原文:
2014-02-09 13:44 459 查看
Joseph

Time Limit: 1000MSMemory Limit: 10000K
Total Submissions: 45959Accepted: 17342
Description

The Joseph's problem is notoriously known. For those who are not familiar with the original problem: from among n people, numbered 1, 2, . . ., n, standing in circle every mth is going to be executed and only the life of the last remaining person will be saved.
Joseph was smart enough to choose the position of the last remaining person, thus saving his life to give us the message about the incident. For example when n = 6 and m = 5 then the people will be executed in the order 5, 4, 6, 2, 3 and 1 will be saved.

数据部分:

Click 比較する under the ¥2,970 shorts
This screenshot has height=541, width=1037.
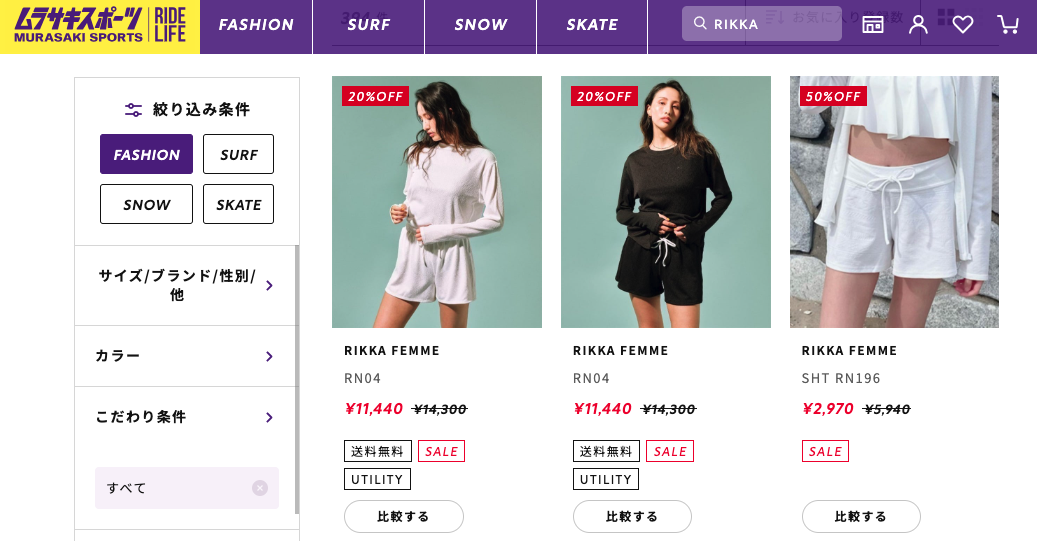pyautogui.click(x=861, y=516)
---
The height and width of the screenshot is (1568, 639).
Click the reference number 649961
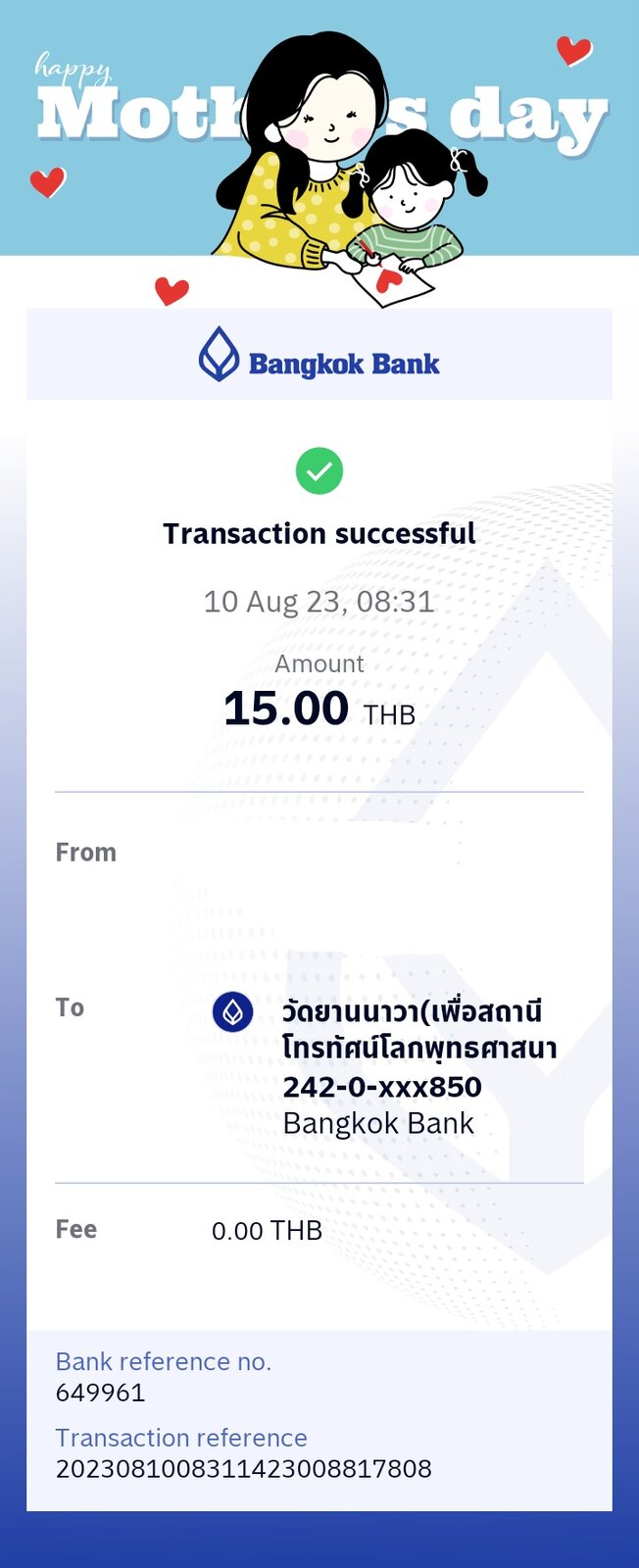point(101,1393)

任务要求:
把原文中从“Time Limit: 1000MSMemory”到“person will be saved.”的这一段一字不差地照录下来。 这些数据与本练习无关。

练习作答:
Time Limit: 1000MSMemory Limit: 10000K
Total Submissions: 45959Accepted: 17342
Description

The Joseph's problem is notoriously known. For those who are not familiar with the original problem: from among n people, numbered 1, 2, . . ., n, standing in circle every mth is going to be executed and only the life of the last remaining person will be saved.